Le fondateur de WikiLeaks a trouvé asile dans l'ambassade équatorienne à Londres dans le but d'échapper à une extradition vers la Suède où il était recherché pour viol et agression sexuelle. Bien que ces poursuites aient été abandonnées en 2017, le tribunal de Westminster a maintenu le mandat d'arrêt contre M.Assange, indiquant qu'il avait été délivré après que ce dernier a enfreint les conditions de sa liberté sous caution.

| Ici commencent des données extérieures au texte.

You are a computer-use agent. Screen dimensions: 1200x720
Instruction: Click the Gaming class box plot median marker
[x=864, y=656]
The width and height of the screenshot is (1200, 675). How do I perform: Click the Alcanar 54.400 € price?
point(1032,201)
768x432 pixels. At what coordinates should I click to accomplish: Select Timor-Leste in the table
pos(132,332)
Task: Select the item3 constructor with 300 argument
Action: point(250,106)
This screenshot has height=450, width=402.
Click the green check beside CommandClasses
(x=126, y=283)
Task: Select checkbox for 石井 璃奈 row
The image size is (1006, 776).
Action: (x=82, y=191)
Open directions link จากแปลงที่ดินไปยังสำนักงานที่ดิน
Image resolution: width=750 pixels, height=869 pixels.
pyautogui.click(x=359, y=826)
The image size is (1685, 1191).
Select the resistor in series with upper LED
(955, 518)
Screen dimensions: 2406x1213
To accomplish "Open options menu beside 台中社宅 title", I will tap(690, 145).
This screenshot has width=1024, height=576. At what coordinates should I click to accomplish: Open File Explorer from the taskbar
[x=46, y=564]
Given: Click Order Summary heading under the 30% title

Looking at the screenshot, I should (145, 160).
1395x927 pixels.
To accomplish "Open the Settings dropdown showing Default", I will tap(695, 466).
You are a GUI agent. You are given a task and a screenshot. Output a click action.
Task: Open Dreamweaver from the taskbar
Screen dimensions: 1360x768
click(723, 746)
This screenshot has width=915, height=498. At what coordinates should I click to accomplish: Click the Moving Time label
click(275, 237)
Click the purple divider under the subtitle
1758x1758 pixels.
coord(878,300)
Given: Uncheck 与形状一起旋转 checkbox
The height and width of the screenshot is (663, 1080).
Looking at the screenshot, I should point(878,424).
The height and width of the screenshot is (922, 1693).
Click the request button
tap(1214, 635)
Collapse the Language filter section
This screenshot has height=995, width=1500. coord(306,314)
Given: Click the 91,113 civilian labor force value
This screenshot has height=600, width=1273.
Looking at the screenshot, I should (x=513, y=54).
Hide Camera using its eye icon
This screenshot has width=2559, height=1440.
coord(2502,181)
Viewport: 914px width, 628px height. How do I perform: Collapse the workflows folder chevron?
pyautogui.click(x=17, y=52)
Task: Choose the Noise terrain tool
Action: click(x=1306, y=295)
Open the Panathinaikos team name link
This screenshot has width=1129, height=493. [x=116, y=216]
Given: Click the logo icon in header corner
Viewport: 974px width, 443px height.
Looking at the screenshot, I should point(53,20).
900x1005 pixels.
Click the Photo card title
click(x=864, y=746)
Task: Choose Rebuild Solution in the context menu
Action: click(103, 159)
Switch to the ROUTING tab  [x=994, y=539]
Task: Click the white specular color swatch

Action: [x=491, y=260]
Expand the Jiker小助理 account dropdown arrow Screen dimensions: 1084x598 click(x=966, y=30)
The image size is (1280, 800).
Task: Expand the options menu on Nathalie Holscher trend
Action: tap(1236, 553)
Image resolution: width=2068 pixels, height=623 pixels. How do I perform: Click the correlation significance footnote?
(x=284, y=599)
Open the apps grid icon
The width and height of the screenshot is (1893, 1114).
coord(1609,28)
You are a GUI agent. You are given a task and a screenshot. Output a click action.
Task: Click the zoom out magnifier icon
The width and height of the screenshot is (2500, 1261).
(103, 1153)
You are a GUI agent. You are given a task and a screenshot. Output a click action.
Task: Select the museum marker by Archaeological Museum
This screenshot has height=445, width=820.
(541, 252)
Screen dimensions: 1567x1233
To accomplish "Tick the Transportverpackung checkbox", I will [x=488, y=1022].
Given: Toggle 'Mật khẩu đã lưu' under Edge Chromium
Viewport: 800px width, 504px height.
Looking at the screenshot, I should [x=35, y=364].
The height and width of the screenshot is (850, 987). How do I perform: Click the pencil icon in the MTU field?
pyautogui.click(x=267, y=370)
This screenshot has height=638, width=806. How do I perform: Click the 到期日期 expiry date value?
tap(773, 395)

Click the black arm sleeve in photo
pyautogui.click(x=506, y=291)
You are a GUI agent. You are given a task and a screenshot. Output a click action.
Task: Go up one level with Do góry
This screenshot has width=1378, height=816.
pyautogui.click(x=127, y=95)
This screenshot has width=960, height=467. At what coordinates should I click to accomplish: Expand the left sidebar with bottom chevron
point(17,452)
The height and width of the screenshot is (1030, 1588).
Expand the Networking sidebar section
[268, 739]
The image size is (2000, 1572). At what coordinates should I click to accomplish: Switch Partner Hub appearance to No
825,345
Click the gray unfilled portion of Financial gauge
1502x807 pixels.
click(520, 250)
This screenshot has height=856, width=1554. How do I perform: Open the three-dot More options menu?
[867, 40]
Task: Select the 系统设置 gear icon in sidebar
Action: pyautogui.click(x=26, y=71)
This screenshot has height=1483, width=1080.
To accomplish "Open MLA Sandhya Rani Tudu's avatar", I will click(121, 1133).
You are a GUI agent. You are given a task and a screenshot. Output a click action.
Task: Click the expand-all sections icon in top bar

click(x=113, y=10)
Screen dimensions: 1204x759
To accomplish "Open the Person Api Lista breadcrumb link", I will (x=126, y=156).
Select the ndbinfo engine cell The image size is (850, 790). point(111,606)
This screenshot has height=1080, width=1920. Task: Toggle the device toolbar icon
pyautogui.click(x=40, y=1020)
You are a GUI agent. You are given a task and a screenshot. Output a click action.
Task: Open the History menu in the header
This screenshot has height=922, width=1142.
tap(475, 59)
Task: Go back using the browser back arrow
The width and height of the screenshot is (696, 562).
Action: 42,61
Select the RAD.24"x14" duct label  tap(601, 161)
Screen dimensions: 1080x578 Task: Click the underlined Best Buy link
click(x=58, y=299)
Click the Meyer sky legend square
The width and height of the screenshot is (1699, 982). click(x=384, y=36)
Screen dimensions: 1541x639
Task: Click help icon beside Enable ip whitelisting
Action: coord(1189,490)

Julian Assange craindrait, en cas d'arrestation, d'être extradé vers les États-Unis, où il est poursuivi pour la divulgation de nombreux secrets militaires et documents diplomatiques américains.

Supporters of WikiLeaks founder Julian Assange - Sputnik France
Président équatorien: «les conditions sont réunies» pour qu'Assange quitte l'ambassade
Comme l'a annoncé début décembre The New York Times, lors de sa visite à Quito à la mi-mai 2017, Paul Manafort avait, avec le Président équatorien, posé les bases d'un accord dans le cadre duquel Washington pourrait octroyer certaines concessions financières à l'Équateur, en échange de l'extradition de Julian Assange aux États-Unis.

Dans les jours qui ont suivi, le Président de l'Équateur, Lenin Moreno, a affirmé que le Royaume-Uni avait fourni les garanties nécessaires afin que Julian Assange puisse quitter l'ambassade londonienne de son pays où il est réfugié depuis 2012.